Dalam sistem tersebut harus dapat melayani seluruh penduduk dan memberikan peluang pihak swasta untuk berpartisipasi aktif. Pemberdayaan masyarakat untuk dapat memilah, mana sampah yang organik dan mana sampah yang anorganik juga menjadi kunci strategis dalam pengelolaan sampah terpadu.Dalam sistem pengelolaan sampah terpadu yang membutuhkan teknologi tingkat tinggi, keberadaan swasta memang sangat diperlukan.

Ada berbagai alasan yang melatarbelakangi mengapa peran swasta perlu ditonjolkan dalam pengelolaan sampah. Pertama, organisasi pemerintah dianggap terlalu gemuk sehingga menjadi sangat lamban dalam menangani langsung permasalahan sampah. Kedua, privatisasi dapat mengembalikan tugas pemerintah yang sebenarnya sebagai pengendali negara bukan sebagai pelaksana. Ketiga, Privatisasi akan memberikan manfaat bagi konsumen atau stakeholder karena swasta memiliki mekanisme insentif.

Keempat, privatisasi meransang kompetensi yang akan menuju pada efisiensi. Kelima, privatisasi akan membantu pemerintah untuk membangun infrastruktur.Keterlibatan sektor swasta dalam pengelolaan sampah dipercaya akan dapat lebih menciptakan efisiensi daripada pemerintah, karena sektor swasta lebih menggunakan acuan bisnis dalam pengelolaan dan dapat memfokuskan penyelesaian kinerja buruk dan rendahnya produktifitas.

Banyak negara telah melakukan privatisasi terhadap pengelolaan sampah.
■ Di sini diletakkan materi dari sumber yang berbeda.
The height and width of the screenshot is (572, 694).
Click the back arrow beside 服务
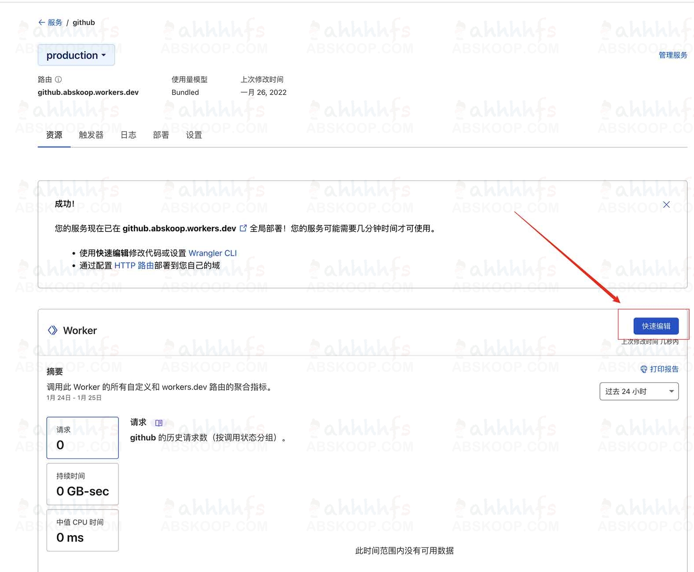coord(41,22)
Keterlibatan sektor swasta dalam pengelolaan dan pembiayaan telah menciptakan kinerja yang lebih baik dalam sektor pengelolaan sampah. Contohnya di Monterrey salah satu daerah di Meksiko telah berhasil mengubah lautan sampah menjadi berkah. Di Monterrey, lembaga Simeprodeso telah berhasil mengelola sampah sampai bisa memproduksi energi listrik untuk menerangi sepertiga penerangan jalan. Dengan investasi 11 juta dollar AS, keuntungan bisa dua juta dollar As per tahun (Kompas, 18 Mei 2005).

Sebenarnya Dinas kebersihan telah melakukan privatisasi atau swastanisasi parsial terhadap pengelolaan sampah antara lain memberikan tender kepada swasta untuk melakukan proyek penyapuan sebesar Rp 4,1 milyar dan juga pengangkutan sampah.

Namun, lagi-lagi langkah yang diambil Dinas Kebersihan hanya sekedar mengimplementasikan falsafah 3 M yakni mengumpulkan, mengangkut, membuang, sampah. Mereka masih saja menggunakan paradigma “asalkan sampah hilang dari pandangan mata”, maka permasalahan sampah dianggap sudah selesai. Bukankah lebih baik Pemerintah Kota segera mencari investor untuk melakukan pengelolaan sampah. Sudah saatnya kita mengganti kepanjangan TPA dari Tempat Pembuangan Akhir menjadi Tempat Pengolahan Akhir. Marilah kita mencoba untuk mengubah sampah dari bencana menjadi suatu berkah.